Copy the part of the records below that opens with the line containing "Select Hong Kong in the port schedule list" and closes with the line containing "Action: (x=262, y=43)", reproducing each line word for word.

"""

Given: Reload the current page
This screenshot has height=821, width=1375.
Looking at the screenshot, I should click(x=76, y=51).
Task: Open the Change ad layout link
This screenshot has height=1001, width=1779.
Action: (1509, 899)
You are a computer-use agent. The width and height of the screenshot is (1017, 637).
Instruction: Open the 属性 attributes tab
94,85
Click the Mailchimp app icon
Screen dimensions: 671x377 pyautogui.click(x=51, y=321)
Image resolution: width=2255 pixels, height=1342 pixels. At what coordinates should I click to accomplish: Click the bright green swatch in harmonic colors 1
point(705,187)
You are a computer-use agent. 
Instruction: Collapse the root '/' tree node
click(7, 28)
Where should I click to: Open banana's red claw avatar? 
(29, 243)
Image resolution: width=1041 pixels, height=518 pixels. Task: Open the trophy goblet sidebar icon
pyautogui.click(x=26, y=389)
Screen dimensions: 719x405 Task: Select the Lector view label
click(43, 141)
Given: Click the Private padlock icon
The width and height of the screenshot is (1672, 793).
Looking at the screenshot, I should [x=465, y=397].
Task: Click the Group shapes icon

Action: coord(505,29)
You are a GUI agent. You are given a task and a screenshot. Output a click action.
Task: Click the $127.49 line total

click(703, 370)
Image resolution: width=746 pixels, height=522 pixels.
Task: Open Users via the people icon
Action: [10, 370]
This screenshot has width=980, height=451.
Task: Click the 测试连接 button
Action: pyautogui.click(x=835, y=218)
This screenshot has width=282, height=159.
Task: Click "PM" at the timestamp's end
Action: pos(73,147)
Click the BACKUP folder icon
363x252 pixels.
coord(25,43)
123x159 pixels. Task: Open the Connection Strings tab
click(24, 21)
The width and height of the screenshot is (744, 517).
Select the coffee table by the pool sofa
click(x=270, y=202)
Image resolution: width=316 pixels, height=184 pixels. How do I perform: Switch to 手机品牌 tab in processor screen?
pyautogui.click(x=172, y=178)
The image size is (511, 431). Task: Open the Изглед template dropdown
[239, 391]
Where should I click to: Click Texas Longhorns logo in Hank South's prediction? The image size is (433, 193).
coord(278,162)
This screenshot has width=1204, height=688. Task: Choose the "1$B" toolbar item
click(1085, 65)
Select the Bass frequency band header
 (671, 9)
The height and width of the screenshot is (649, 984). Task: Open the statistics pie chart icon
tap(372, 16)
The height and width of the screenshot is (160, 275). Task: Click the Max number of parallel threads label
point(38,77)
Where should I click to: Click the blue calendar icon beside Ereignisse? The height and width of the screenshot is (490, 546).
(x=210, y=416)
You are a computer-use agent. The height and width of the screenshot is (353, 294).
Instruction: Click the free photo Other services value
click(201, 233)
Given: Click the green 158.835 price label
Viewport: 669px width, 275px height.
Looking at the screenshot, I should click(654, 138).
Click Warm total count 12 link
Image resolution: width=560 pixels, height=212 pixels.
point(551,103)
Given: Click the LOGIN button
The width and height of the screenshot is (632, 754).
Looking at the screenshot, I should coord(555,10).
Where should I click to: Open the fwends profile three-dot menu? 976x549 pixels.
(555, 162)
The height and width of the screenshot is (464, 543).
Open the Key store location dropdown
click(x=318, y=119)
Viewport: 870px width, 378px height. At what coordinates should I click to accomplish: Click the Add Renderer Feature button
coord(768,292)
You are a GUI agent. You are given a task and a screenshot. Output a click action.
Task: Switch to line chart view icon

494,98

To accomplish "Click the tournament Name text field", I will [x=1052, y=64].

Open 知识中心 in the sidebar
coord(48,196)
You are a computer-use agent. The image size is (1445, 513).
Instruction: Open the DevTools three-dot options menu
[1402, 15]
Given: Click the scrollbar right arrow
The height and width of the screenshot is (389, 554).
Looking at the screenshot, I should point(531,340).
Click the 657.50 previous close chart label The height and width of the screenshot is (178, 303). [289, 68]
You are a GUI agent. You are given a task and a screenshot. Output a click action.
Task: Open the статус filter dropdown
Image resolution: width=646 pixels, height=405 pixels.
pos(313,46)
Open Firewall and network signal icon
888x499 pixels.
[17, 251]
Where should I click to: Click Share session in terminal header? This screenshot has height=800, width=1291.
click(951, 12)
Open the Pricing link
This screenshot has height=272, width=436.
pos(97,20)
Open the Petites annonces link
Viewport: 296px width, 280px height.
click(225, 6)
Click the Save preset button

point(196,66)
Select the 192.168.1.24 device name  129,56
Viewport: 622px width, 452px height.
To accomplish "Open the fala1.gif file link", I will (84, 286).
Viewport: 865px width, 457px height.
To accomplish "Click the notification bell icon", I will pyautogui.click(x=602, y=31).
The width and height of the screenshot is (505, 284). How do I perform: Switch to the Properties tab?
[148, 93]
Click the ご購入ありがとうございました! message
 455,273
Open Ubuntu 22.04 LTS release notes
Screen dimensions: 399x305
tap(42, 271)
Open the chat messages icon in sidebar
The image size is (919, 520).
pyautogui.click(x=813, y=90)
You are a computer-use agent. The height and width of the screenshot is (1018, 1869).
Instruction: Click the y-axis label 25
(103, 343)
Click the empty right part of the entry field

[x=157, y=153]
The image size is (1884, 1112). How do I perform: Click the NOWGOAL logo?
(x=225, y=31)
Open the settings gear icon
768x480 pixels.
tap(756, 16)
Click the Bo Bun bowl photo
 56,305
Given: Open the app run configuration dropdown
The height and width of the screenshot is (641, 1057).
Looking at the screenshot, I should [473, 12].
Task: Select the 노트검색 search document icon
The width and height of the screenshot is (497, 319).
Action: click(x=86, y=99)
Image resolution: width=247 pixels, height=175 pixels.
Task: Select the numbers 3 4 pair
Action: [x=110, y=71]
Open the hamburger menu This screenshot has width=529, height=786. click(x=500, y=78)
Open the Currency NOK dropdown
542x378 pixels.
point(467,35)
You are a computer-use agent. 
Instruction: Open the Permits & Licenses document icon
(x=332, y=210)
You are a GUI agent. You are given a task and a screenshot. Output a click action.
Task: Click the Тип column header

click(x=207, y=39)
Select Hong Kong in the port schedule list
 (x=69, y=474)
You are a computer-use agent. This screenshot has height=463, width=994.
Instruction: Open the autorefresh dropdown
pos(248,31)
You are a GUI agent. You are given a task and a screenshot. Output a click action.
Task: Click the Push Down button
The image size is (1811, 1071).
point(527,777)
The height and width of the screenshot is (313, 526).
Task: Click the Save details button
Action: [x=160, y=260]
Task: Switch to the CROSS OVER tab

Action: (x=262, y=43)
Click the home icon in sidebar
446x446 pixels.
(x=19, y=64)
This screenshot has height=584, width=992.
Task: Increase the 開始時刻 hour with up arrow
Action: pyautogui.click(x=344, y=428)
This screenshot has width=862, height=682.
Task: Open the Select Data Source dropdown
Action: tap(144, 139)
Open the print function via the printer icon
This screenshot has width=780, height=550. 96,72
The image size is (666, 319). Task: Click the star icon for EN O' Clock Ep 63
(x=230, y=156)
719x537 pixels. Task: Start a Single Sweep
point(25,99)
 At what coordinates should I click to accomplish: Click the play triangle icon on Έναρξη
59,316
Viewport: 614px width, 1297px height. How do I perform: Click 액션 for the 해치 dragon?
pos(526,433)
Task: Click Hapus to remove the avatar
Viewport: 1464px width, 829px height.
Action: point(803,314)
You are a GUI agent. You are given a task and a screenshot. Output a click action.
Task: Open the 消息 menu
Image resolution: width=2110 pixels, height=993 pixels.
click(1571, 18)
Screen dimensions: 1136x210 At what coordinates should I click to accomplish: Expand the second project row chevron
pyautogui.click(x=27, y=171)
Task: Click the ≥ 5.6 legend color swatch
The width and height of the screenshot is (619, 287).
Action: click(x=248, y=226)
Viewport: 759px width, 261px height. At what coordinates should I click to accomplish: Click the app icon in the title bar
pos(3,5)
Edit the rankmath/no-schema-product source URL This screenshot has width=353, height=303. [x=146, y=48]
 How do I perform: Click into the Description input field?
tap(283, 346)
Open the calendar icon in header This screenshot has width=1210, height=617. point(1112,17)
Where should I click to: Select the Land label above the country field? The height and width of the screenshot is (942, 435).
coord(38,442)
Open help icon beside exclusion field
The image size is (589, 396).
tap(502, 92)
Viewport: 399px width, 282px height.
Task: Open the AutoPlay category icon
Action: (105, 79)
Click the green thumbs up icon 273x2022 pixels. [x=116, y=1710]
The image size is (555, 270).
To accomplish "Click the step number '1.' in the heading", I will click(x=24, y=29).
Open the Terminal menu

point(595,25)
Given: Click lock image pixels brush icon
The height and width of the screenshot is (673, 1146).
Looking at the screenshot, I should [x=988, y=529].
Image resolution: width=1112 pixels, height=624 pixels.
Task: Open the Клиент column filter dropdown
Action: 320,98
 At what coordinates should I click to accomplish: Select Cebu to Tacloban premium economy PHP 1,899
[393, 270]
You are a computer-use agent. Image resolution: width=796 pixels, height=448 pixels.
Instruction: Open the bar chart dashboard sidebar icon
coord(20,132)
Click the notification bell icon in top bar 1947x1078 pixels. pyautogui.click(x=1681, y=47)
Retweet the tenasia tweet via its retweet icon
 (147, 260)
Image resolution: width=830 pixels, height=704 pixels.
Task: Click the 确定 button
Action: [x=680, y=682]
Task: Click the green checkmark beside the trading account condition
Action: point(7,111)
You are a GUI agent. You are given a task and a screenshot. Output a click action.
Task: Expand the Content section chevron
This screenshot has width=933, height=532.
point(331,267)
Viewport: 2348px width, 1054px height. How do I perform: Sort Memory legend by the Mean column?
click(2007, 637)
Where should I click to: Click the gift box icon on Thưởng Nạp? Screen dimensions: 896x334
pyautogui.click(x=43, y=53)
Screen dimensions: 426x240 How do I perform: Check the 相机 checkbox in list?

"""

Written solution:
Select Hong Kong in the port schedule list
 (x=69, y=474)
You are a computer-use agent. This screenshot has height=463, width=994.
Instruction: Open the autorefresh dropdown
pos(248,31)
You are a GUI agent. You are given a task and a screenshot. Output a click action.
Task: Click the Push Down button
The image size is (1811, 1071).
point(527,777)
The height and width of the screenshot is (313, 526).
Task: Click the Save details button
Action: [x=160, y=260]
Task: Switch to the CROSS OVER tab

Action: (x=262, y=43)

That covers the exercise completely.